2. Négliger les erreurs dans la déclaration fiscale

Chaque année, de nombreux contribuables commettent des erreurs dans leur déclaration d’impôts, qu’il s’agisse d’omissions ou d’informations incorrectes. Bien que le SPF Finances puisse faire preuve de clémence pour une première erreur, les récidives sont sévèrement sanctionnées. En 2025, l’État belge a récupéré 45 millions d’euros en sanctionnant des erreurs répétées ou frauduleuses dans les déclarations fiscales. Il est donc essentiel de vérifier minutieusement sa déclaration avant de la soumettre.

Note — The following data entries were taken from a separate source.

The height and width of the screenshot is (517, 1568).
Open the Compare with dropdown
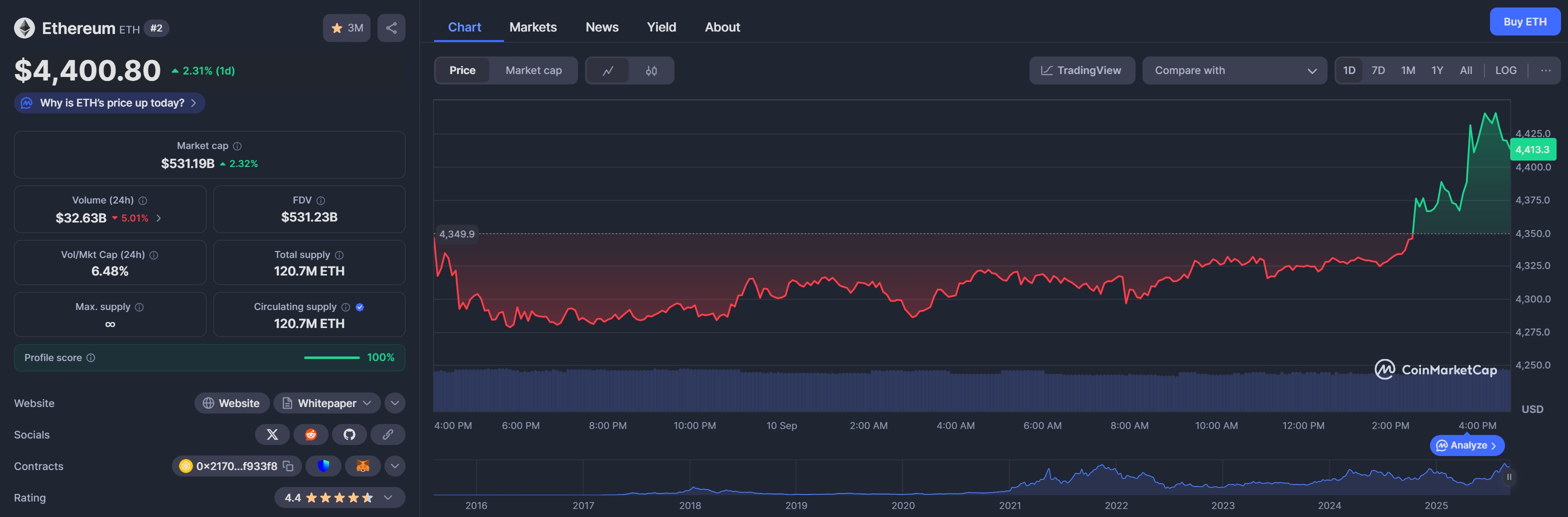coord(1234,70)
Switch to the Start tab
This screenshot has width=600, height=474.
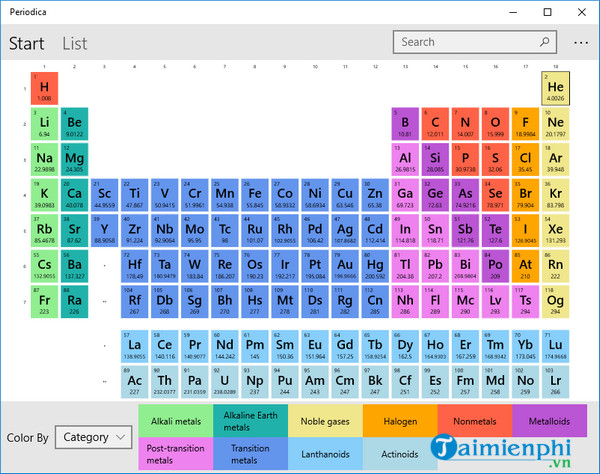[x=27, y=43]
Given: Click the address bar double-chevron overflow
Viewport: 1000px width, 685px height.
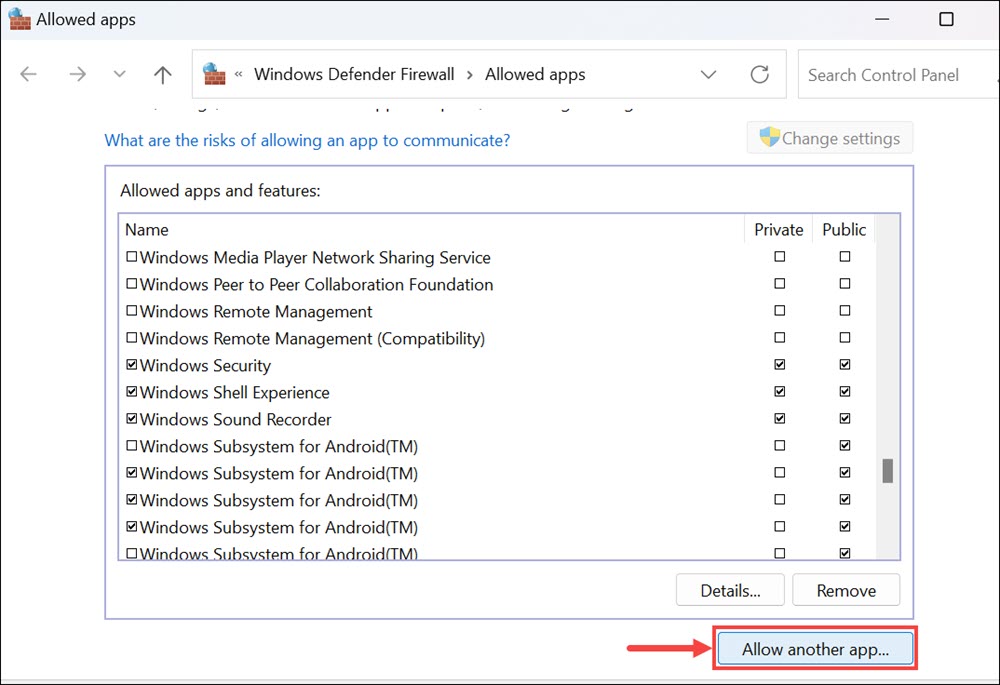Looking at the screenshot, I should tap(239, 75).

3. Omettre des informations essentielles sur les factures

Une facture incomplète ou incorrecte peut entraîner des retards de paiement, voire des litiges. Parmi les erreurs fréquentes figurent l’absence de numéro de facture unique, des informations incomplètes sur le client ou le fournisseur, ou encore des erreurs dans l’application de la TVA. Par exemple, en Belgique, les taux de TVA varient selon les biens et services : 21% pour le taux normal, 12% pour certains produits spécifiques, et 6% pour d’autres. Une mauvaise application de ces taux peut entraîner des redressements fiscaux.

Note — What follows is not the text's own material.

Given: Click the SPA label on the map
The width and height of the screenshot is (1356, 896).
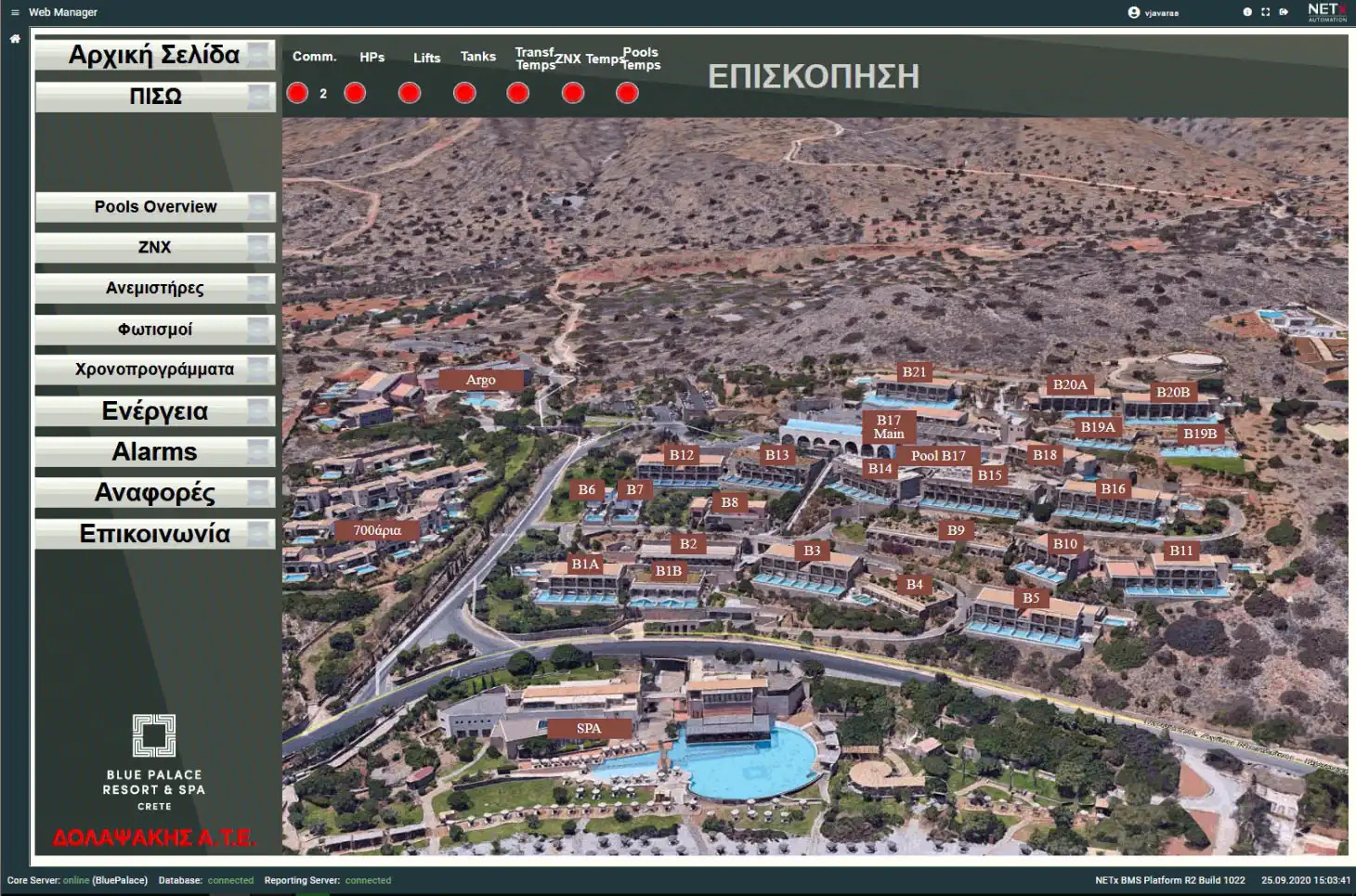Looking at the screenshot, I should 589,728.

4. Ignorer les délais de paiement et les dates d’échéance

Ne pas indiquer clairement la date d’échéance sur une facture peut retarder le paiement. En Belgique, le délai de paiement standard est généralement de 30 jours après la date de la facture, sauf mention contraire dans les conditions générales. Assurez-vous que cette date est bien spécifiée pour éviter des retards inutiles.

5. Sous-estimer les coûts annexes lors d’un achat immobilier

Lors de l’acquisition d’un bien immobilier, se concentrer uniquement sur le prix d’achat est une erreur courante. Les frais annexes, tels que les droits d’enregistrement, les honoraires de notaire et autres coûts, peuvent représenter entre 10% et 20% du prix du bien. Par exemple, pour un bien de 250 000 €, ces frais peuvent s’élever à 27 500 € ou plus. Ne pas les anticiper peut déséquilibrer votre budget.

En conclusion, une vigilance accrue sur ces points peut vous épargner des désagréments financiers en cette fin d’hiver. Prenez le temps de vérifier vos documents et de vous conformer aux réglementations en vigueur pour aborder le printemps sereinement.